*WORK REQUIRED:* Your answer should be the number of lines in the listing that hold the string "circle", with no other words.

*EXERCISE DATA:*

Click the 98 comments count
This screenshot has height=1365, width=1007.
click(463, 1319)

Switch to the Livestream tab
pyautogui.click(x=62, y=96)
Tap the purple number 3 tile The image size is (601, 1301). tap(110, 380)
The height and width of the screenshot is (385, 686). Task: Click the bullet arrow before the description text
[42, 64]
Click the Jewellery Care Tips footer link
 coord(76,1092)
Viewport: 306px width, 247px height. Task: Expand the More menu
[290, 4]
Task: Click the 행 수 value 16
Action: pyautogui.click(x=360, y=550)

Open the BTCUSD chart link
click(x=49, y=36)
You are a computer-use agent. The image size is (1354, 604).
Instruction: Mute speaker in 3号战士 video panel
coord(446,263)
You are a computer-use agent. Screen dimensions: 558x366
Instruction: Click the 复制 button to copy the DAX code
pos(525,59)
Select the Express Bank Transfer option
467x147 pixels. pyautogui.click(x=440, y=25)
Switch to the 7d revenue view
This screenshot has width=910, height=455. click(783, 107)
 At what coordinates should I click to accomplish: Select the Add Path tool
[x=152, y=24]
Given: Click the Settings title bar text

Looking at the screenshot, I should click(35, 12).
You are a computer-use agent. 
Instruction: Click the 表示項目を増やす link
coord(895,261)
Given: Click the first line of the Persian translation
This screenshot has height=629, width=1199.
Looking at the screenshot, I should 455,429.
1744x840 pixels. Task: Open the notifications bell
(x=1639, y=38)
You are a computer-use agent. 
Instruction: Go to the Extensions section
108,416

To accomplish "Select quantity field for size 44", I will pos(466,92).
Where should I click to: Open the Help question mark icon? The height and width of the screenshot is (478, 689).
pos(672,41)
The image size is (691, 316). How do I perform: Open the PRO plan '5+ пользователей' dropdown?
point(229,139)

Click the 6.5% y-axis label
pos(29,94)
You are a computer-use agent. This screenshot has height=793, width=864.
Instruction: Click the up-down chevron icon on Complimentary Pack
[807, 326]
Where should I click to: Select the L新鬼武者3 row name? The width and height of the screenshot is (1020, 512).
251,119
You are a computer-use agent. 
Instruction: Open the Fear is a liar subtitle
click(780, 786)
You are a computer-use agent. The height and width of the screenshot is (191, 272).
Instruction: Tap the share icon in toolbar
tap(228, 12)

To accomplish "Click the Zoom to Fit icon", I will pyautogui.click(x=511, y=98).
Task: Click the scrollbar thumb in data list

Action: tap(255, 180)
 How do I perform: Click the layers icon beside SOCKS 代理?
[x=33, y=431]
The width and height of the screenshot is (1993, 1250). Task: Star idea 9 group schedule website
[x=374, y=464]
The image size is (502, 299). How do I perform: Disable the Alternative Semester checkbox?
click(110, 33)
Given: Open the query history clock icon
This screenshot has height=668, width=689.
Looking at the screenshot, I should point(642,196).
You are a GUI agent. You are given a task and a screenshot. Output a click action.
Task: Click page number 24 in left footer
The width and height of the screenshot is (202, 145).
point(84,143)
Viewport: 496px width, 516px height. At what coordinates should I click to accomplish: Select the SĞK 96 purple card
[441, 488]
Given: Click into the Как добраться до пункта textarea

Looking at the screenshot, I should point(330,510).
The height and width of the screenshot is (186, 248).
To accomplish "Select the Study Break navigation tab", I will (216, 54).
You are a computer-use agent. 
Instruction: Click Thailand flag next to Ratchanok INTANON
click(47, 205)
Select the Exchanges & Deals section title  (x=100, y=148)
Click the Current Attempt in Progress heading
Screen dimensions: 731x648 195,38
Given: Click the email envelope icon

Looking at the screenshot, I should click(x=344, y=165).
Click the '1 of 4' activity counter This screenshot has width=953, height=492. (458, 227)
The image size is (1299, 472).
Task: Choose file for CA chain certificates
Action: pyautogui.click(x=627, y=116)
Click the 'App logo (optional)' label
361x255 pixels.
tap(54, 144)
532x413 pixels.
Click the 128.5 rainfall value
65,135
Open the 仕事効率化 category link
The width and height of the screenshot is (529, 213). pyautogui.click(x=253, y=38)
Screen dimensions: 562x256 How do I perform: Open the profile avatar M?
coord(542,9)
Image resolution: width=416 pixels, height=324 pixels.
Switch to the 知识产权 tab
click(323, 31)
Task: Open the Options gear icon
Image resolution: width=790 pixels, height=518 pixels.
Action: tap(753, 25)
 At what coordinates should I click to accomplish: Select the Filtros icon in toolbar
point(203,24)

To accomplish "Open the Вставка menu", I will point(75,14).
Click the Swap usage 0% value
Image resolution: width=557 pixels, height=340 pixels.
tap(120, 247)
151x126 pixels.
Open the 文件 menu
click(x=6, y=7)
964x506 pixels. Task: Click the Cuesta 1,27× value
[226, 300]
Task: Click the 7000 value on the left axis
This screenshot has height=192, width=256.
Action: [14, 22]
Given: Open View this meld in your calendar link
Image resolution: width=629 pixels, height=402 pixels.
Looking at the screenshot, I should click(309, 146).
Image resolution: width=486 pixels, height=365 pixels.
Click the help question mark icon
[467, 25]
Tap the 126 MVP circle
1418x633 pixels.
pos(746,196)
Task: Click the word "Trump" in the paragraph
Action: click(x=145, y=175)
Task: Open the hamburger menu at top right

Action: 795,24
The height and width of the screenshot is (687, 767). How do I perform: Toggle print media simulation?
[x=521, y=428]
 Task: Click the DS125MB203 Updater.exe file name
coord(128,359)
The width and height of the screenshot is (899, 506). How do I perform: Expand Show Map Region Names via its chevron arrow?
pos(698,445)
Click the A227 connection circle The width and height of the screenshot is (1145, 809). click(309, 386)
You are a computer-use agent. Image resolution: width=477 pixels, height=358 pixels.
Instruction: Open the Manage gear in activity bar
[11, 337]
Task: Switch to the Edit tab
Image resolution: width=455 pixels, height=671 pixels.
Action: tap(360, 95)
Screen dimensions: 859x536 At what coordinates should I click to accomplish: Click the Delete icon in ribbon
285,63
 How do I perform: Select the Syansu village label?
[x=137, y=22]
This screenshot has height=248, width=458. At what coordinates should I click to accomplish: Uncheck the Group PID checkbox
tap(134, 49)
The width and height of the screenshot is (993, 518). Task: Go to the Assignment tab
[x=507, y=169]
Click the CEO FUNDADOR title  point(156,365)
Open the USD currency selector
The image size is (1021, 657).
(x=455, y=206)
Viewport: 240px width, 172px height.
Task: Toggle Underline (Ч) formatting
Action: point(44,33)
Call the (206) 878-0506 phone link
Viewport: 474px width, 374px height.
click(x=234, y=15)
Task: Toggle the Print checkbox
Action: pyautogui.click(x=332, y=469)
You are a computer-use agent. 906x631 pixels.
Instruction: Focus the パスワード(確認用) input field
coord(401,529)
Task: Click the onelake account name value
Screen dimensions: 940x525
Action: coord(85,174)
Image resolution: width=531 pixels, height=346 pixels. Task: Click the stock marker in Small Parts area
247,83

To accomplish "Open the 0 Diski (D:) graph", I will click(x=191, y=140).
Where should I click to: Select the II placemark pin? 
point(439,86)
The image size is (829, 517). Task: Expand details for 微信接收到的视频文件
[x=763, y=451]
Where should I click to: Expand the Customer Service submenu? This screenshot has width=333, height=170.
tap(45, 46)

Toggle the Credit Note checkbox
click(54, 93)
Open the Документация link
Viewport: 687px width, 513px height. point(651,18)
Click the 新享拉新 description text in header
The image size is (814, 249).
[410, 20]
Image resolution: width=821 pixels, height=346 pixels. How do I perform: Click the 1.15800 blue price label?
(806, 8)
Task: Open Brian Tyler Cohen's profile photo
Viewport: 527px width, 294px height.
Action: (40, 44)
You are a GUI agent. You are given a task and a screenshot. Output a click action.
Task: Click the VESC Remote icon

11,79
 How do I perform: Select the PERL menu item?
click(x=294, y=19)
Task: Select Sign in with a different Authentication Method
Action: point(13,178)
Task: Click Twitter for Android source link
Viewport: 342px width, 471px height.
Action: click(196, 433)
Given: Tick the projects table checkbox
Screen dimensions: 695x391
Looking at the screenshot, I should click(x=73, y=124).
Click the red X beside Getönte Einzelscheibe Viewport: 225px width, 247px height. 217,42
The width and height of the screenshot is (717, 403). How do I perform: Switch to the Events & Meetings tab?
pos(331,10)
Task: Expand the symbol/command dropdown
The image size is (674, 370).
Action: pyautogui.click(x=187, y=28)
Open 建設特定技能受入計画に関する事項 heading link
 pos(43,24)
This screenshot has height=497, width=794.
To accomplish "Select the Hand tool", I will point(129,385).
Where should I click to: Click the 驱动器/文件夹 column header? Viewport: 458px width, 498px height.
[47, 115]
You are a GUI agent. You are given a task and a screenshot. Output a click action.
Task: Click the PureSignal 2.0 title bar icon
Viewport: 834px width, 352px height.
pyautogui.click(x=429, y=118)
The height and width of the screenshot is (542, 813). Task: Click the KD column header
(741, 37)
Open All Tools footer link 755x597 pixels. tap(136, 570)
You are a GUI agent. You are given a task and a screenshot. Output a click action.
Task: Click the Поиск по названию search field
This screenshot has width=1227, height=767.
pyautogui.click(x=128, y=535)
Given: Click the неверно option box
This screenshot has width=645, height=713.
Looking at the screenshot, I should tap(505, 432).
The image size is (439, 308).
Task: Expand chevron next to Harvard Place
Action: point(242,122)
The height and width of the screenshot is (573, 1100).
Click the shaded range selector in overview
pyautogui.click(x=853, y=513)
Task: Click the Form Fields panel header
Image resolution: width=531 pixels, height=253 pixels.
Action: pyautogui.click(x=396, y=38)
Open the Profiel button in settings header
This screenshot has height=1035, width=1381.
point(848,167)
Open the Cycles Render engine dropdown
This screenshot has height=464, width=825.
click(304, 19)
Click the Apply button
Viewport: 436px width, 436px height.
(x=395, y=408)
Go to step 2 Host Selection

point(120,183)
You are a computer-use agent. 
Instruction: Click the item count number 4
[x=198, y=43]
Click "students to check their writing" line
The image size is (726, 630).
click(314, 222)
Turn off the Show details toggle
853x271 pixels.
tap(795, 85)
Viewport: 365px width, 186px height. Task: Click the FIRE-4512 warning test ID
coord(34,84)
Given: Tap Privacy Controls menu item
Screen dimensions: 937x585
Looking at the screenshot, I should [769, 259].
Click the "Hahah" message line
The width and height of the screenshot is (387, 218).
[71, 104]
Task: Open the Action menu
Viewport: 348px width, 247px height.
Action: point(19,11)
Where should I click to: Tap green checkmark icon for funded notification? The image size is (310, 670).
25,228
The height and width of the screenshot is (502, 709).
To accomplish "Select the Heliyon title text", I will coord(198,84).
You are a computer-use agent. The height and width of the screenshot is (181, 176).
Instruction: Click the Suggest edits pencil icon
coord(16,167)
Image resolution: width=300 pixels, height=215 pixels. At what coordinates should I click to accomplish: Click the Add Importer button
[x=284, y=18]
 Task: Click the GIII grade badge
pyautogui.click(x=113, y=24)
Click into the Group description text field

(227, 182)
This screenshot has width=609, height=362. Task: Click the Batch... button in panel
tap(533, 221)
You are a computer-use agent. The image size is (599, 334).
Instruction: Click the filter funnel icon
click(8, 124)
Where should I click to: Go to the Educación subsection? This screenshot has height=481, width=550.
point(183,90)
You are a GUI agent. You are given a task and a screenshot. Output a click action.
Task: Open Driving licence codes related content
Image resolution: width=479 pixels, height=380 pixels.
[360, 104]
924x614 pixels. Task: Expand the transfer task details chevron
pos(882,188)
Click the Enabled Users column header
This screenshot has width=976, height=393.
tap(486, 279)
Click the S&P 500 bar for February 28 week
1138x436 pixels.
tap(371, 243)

*EXPECTED OUTPUT:* 2